[Start of section]

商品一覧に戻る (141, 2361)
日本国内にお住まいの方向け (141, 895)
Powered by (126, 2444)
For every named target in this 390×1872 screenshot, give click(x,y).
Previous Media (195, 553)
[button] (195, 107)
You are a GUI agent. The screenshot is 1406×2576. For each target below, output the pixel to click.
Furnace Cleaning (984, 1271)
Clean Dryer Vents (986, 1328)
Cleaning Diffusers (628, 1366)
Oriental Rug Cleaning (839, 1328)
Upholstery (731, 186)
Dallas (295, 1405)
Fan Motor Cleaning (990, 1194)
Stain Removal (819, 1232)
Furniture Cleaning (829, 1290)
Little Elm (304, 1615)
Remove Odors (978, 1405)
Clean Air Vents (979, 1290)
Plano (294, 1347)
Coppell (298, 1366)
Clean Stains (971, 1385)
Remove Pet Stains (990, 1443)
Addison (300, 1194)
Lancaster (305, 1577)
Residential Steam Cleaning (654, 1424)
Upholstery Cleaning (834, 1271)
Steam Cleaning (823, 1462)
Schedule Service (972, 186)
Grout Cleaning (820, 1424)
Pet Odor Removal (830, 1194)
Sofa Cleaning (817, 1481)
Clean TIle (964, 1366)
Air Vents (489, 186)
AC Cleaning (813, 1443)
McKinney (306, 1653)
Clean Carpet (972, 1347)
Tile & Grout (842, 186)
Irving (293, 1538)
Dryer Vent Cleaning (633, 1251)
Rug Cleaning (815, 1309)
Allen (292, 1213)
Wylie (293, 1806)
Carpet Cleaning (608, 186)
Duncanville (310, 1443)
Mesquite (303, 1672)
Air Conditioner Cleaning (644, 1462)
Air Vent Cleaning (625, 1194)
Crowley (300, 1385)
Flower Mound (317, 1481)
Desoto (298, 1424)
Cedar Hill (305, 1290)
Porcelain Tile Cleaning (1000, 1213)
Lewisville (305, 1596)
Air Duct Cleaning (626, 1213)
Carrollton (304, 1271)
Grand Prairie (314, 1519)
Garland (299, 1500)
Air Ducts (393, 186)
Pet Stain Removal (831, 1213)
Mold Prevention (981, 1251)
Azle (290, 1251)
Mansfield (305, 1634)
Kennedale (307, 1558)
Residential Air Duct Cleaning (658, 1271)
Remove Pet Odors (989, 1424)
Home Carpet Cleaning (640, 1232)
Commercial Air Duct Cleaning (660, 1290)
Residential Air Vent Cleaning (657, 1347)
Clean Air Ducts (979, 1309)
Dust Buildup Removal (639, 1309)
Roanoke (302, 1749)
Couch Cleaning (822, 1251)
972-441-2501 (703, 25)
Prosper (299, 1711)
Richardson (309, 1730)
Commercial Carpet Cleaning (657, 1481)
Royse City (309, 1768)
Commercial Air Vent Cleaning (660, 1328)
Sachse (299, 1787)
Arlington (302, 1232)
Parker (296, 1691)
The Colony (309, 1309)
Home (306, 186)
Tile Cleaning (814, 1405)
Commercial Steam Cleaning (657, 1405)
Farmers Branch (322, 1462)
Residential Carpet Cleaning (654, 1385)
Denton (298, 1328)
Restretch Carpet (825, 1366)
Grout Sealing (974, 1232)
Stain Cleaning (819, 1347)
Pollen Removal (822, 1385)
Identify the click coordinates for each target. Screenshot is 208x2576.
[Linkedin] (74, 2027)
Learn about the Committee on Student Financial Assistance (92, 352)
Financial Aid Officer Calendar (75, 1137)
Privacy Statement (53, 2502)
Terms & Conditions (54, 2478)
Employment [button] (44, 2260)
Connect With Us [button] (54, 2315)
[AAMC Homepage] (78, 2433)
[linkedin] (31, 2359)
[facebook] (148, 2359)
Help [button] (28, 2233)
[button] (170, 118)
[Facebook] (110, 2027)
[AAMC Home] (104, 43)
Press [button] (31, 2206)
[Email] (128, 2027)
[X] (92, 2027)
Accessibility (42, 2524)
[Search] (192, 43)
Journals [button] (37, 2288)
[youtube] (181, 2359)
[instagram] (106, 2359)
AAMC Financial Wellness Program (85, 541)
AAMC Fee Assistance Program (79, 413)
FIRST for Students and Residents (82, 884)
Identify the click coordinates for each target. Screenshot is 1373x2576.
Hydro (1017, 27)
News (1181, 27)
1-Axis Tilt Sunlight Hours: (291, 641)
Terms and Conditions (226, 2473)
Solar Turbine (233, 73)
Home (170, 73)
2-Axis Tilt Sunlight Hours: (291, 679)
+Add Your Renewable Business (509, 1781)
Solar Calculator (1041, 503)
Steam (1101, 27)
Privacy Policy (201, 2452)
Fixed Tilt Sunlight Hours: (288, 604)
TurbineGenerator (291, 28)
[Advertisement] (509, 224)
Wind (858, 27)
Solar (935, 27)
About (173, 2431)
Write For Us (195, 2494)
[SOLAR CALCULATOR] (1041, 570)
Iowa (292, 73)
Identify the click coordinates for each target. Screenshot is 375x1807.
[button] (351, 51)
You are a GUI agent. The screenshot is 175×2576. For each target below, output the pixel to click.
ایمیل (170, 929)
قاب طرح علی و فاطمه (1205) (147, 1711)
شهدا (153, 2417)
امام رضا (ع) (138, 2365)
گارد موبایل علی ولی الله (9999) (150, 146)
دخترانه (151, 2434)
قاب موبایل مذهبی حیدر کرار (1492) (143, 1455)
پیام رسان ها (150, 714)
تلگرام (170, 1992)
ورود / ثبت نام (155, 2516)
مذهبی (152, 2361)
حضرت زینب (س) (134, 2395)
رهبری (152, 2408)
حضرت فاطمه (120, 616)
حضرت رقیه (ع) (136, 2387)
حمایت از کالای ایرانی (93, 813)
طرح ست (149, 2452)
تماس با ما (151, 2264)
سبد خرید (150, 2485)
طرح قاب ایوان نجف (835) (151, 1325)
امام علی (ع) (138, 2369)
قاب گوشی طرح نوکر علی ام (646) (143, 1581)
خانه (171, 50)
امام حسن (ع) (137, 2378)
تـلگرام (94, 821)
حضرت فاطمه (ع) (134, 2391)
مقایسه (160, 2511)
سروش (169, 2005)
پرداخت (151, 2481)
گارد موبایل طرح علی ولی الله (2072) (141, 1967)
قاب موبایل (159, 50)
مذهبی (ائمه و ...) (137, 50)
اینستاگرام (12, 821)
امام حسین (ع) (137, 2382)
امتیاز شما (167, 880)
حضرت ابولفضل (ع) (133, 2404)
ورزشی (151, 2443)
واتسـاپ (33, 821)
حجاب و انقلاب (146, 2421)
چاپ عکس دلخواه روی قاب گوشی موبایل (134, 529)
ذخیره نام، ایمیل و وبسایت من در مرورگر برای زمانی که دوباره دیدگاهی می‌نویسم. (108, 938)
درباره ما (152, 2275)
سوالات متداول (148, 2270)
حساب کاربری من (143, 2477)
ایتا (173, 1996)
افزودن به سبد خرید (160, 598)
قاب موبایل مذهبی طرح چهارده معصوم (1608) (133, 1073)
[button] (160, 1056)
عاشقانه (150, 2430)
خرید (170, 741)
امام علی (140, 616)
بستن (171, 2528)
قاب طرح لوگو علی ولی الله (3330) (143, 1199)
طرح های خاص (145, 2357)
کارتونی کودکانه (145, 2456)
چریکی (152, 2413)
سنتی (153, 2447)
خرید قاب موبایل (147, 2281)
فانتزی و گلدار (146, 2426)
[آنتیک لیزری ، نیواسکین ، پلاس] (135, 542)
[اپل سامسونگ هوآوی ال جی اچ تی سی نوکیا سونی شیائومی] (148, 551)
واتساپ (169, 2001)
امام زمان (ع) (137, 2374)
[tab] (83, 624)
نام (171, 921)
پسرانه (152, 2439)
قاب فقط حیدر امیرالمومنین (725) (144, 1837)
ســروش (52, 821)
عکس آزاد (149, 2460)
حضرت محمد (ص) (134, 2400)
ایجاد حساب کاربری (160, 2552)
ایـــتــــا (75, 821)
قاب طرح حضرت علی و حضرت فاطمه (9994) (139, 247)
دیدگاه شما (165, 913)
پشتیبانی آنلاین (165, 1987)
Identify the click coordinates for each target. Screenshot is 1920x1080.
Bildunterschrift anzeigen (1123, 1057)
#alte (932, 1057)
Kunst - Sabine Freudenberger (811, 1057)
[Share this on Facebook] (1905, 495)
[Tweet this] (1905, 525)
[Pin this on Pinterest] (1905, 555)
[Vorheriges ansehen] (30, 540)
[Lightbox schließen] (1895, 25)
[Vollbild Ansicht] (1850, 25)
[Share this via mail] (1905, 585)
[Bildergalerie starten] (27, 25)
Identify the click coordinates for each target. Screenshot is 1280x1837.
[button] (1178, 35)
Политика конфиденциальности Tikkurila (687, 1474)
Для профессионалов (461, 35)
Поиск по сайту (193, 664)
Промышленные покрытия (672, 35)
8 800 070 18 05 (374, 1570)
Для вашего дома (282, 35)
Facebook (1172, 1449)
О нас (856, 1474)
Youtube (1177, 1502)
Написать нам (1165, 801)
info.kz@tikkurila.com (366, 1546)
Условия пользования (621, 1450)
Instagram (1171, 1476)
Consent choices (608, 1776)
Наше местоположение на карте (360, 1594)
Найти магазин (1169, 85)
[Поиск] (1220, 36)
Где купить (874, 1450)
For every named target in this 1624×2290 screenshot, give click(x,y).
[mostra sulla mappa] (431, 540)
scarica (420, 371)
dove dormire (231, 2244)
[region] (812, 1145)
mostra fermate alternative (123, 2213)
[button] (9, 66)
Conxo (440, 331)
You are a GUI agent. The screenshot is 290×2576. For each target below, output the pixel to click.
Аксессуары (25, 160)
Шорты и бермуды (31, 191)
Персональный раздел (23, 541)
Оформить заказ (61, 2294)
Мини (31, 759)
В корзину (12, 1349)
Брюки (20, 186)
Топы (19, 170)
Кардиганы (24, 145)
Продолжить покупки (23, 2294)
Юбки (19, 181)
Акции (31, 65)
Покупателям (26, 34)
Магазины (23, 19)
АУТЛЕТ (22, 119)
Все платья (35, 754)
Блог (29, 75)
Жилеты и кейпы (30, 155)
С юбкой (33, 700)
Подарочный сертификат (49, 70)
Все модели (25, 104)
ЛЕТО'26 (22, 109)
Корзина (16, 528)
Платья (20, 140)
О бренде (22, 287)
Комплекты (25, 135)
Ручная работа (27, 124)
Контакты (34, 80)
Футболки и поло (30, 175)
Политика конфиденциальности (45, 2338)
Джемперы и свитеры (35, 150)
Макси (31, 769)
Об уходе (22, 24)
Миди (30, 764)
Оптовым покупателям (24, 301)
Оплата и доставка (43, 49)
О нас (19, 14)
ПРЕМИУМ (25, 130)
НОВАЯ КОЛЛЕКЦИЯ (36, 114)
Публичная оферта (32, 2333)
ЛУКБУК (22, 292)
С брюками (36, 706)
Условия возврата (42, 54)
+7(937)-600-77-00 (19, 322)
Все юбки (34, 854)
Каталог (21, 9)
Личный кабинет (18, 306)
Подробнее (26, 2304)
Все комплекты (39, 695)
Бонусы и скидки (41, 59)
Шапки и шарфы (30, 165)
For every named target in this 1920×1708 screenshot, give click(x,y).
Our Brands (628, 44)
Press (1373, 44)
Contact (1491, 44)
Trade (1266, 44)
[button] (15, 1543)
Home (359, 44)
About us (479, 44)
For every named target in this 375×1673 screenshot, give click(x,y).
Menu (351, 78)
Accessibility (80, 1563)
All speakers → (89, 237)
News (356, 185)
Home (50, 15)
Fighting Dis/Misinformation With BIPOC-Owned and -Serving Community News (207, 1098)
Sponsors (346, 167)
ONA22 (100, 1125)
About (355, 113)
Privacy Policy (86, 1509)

[End of section]

### Activity
Lines from the beginning of the data above through the line containing "Cleaning Diffusers (628, 1366)" are to be returned exactly, and no others.

### Answer to the exercise
商品一覧に戻る (141, 2361)
日本国内にお住まいの方向け (141, 895)
Powered by (126, 2444)
For every named target in this 390×1872 screenshot, give click(x,y).
Previous Media (195, 553)
[button] (195, 107)
You are a GUI agent. The screenshot is 1406×2576. For each target below, output the pixel to click.
Furnace Cleaning (984, 1271)
Clean Dryer Vents (986, 1328)
Cleaning Diffusers (628, 1366)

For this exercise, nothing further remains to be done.